Here, the claims of the ’431 patent recited steps of analyzing data to forecast demand and/or inventory requirements.  The court here was able to make short work of the Mayo/Alice two-part patent-eligibility test, concluding

at step one that the ’431 Patent claims are directed at forecasting intermittent demand, an abstract idea, analogous to the risk hedging in Bilski and intermediated settlement in Alice. At step two, the ’431 Patent describes a method for implementing an abstract idea (Claim 1), claims a software product with means to perform the necessary calculations (Claim 10), and describes a generic computer system to carry out the entire process (Claim 16).

The court acknowledged that “the Supreme Court did not create a categorical exclusion for business method patents, see Bilski, 561 U.S. at 607,” but at the same time “the patent must still provide some inventive concept sufficient to transform the claimed abstract idea into patentable subject matter.”  The patent claims here “neither control a physical device nor improve the functioning of the claimed computer.”  Therefore, neither Diamond v. Diehr, 450 U.S. 175, 184 (1981), nor DDR Holdings, LLC v. Hotels.com, L.P., 773 F.3d 1245 (Fed. Cir. 2014), could save the present claims.  Rather than improving the functioning of a machine, “the ’431 Patent claims involve a generic computer that performs calculations based on standard statistical methods that could be performed by a human.”

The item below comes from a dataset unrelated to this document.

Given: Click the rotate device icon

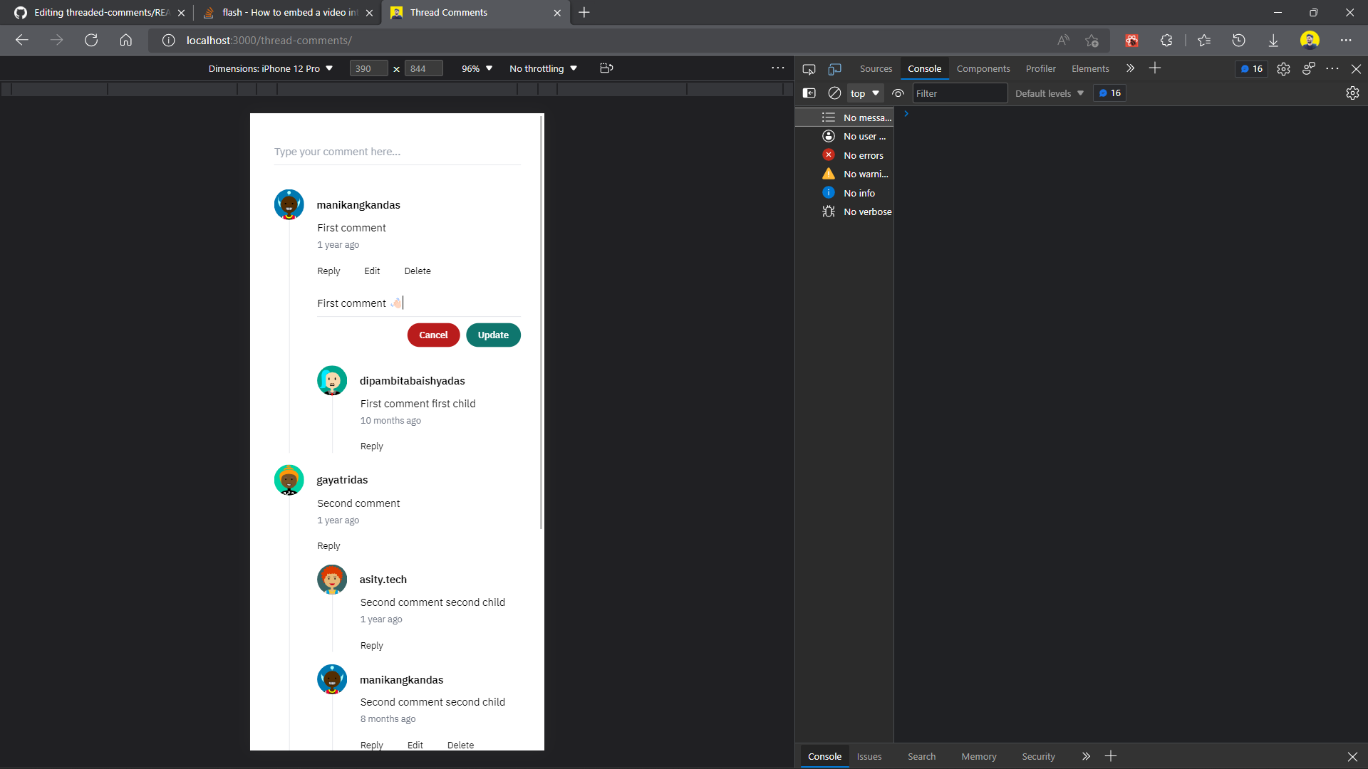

Uncited in this opinion were the recent Federal Circuit Enfish and TLI Communications decisions (the district court opinion in TLI was cited), which further clarified that claims that can be cast as providing a technical improvement are likely to survive Section 101 invalidity challenges.  Here, there was no such improvement; a big red flag was that the recited claims elements could have been performed manually and not in a computer.  Cases like this one raise the thought that, at some point, complaints to enforce at least some business methods patents (e.g., ones that truly do no more than automate existing manual processes) will be easy targets for sanctions.